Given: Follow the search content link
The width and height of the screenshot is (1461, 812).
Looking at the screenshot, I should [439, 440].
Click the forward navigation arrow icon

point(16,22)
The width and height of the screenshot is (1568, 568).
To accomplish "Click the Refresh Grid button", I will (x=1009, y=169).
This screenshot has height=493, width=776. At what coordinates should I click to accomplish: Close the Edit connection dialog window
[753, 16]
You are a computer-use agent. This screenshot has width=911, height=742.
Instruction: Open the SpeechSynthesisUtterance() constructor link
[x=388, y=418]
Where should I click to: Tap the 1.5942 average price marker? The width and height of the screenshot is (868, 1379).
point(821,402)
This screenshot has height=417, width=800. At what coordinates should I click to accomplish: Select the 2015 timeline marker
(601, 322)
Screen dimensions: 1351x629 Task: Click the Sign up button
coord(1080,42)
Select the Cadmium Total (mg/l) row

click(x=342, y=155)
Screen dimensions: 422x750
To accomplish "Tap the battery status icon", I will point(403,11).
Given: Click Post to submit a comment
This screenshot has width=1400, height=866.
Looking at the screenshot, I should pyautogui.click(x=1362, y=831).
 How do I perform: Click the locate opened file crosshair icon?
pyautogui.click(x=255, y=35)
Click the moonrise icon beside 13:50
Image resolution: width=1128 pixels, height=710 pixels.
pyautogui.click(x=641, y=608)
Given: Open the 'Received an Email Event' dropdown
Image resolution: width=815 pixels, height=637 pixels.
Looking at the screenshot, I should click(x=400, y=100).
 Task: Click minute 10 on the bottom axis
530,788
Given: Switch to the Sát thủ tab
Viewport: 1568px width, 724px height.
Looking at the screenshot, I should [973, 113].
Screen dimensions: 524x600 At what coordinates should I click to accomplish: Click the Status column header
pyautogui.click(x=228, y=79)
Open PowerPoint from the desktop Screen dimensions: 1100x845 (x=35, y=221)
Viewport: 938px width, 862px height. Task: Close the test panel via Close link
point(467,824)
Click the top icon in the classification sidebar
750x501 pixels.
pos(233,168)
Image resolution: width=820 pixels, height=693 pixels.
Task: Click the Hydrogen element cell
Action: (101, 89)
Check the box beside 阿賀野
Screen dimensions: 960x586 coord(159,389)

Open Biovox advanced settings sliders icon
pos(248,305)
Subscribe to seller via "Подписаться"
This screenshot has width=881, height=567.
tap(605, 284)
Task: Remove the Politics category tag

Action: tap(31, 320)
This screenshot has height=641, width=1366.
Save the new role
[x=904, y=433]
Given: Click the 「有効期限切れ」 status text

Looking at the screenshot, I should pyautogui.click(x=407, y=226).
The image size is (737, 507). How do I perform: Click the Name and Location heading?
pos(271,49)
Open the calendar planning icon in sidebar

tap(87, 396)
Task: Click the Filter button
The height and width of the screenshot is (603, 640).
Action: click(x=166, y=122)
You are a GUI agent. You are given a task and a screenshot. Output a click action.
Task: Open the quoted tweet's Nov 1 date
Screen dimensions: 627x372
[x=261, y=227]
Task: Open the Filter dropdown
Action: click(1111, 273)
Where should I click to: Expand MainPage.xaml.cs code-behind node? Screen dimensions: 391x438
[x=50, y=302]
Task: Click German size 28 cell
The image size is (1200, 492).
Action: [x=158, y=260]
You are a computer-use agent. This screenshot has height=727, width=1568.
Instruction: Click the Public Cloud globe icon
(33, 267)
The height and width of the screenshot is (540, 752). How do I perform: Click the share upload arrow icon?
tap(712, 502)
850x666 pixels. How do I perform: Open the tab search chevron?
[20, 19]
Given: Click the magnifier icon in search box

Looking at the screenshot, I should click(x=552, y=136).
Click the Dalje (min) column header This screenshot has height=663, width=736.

• _Task statement_
Output exactly one stretch of the listing: from the line containing "Screen dimensions: 422x750" through the line containing "Click the top", both end lines included.

• _Exercise solution_
Screen dimensions: 422x750
To accomplish "Tap the battery status icon", I will point(403,11).
Given: Click Post to submit a comment
This screenshot has width=1400, height=866.
Looking at the screenshot, I should pyautogui.click(x=1362, y=831).
 How do I perform: Click the locate opened file crosshair icon?
pyautogui.click(x=255, y=35)
Click the moonrise icon beside 13:50
Image resolution: width=1128 pixels, height=710 pixels.
pyautogui.click(x=641, y=608)
Given: Open the 'Received an Email Event' dropdown
Image resolution: width=815 pixels, height=637 pixels.
Looking at the screenshot, I should click(x=400, y=100).
 Task: Click minute 10 on the bottom axis
530,788
Given: Switch to the Sát thủ tab
Viewport: 1568px width, 724px height.
Looking at the screenshot, I should [973, 113].
Screen dimensions: 524x600 At what coordinates should I click to accomplish: Click the Status column header
pyautogui.click(x=228, y=79)
Open PowerPoint from the desktop Screen dimensions: 1100x845 (x=35, y=221)
Viewport: 938px width, 862px height. Task: Close the test panel via Close link
point(467,824)
Click the top icon in the classification sidebar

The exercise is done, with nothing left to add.